Blizzard’s Q3 2015 Report
Rather than risking burying the lede, it feels more like there’s a risk of being buried by them.
First, WoW “only” dropped by 100k subscriptions in Q3:
I did not specifically offer a prediction for this quarter last time, and I’m glad I didn’t. Is it weird to say, though, that I’m both surprised and not surprised at only a 100k loss? It is one thing to expect the WoW house of cards to continue collapsing after seeing 1.5 million subs evaporate in the three months prior. But it is also entirely true that there are people still playing the first EverQuest and Ultima Online like it’s 1999. Is there any doubt in anyone’s mind that there would still be people out there playing Star Wars Galaxies or City of Heroes if they could? In that sense, we kinda know already that there will be some kind of baseline level of WoW subscriptions that will always remain.
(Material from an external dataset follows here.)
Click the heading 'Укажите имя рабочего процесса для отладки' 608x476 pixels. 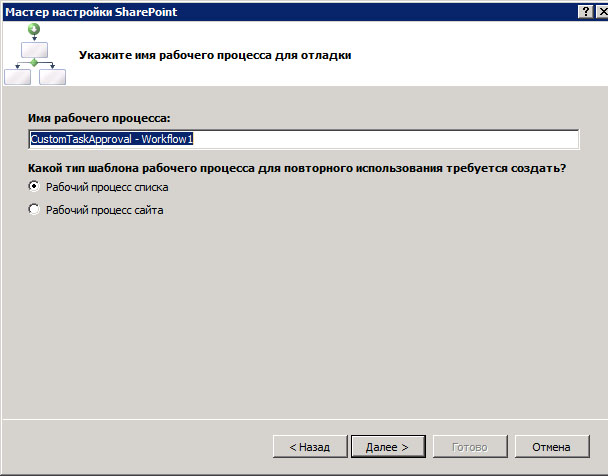[215, 55]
The question is just where that floor is.
Of course, we may never end up knowing where the floor is because Blizzard has decided to stop reporting WoW sub numbers. I pretty much agree with the rest of the internet that this is a rather embarrassing PR maneuver meant to obfuscate the declining success of the game. It’s a shameful, shameful display, Blizzard… how could you sink to the level of EVE Online and FF14’s “lifetime total subscriber” tactics?!
That said, I do find this brave new world of faux news amusing. For example, from the last link:
Instead of subscriber numbers, Activision Blizzard intends to use unspecified engagement metrics.
As the company has pushed toward a “year-round engagement model” with its franchises, it has similarly de-emphasized traditional performance metrics like sales figures. It has never reported sales figures for Destiny, instead relying on “registered users” numbers, sometimes even pairing that with the number of registered users for the free-to-play Hearthstone and reporting a combined number. In its quarterly earnings, Activision Blizzard pointed to “key engagement metrics” for Hearthstone being up 77 percent, but neglected to detail what those metrics were.
I wonder how the job interview went for the person who writes these press releases. “Why should we hire you?” “I’m 77% better than the other applicants.” “In what way?” “Key ways.” I did end up listening to the entire Investor Call for more Hearthstone tidbits, but the only non-zero piece of news was it achieved its highest quarterly revenue in Q3. So… X+1 > X, at a minimum. I suppose we could extrapolate that Hearthstone is still growing, but without a baseline, we’re back in the weeds.
The lede of ledes though, is Activision Blizzard buying King (aka Candy Crush) for $5.9 billion. Pretty much everyone, everywhere has questioned the sanity of this move, and I’m a bit inclined to agree. King is on the decline, even Activision Blizzard agrees there are no synergies between the franchises, and this move has drained the company’s cash reserves of $4.5 billion down to… next to nothing. We can even envision a scenario is which the WoW movie flops – and that’s a real chance – and suddenly things could start looking unexpectedly grim.
At the same time… you kinda have to look at this from a business perspective. Throughout the Investor Call, Kotick and crew repeatedly stressed how they more or less bought ~340 million mobile customers. The sum total of Activision Blizzard’s exposure to to the mobile space up to this point has been Hearthstone and some Call of Duty apps. Could they build some amazing mobile games with $5.9 billion? Maybe. King is on the decline from its heights, but at least they demonstrated that they were successful at some point. If they can release/steal another hit, or start leveraging the mobile eyeballs to cross-pollinate franchises, this could suddenly seem like amazing foresight.
The other thing to look at? King is based in Ireland, which is famous for its double…. sandwiches. Or was that the Dutch? On top of that, of Blizzard’s $4.5 billion in cash they had prior to this deal, $3.6 billion of it was held overseas. As in, evading US taxes. Spending it this way gets the maximum
value purchasing power which they may not have been able to realize any other way. And, of course, it moves Activision Blizzard from having little mobile presence to being a dominate player in the field. Even if King turns into Zynga.
So maybe this deal is a bit better than people think.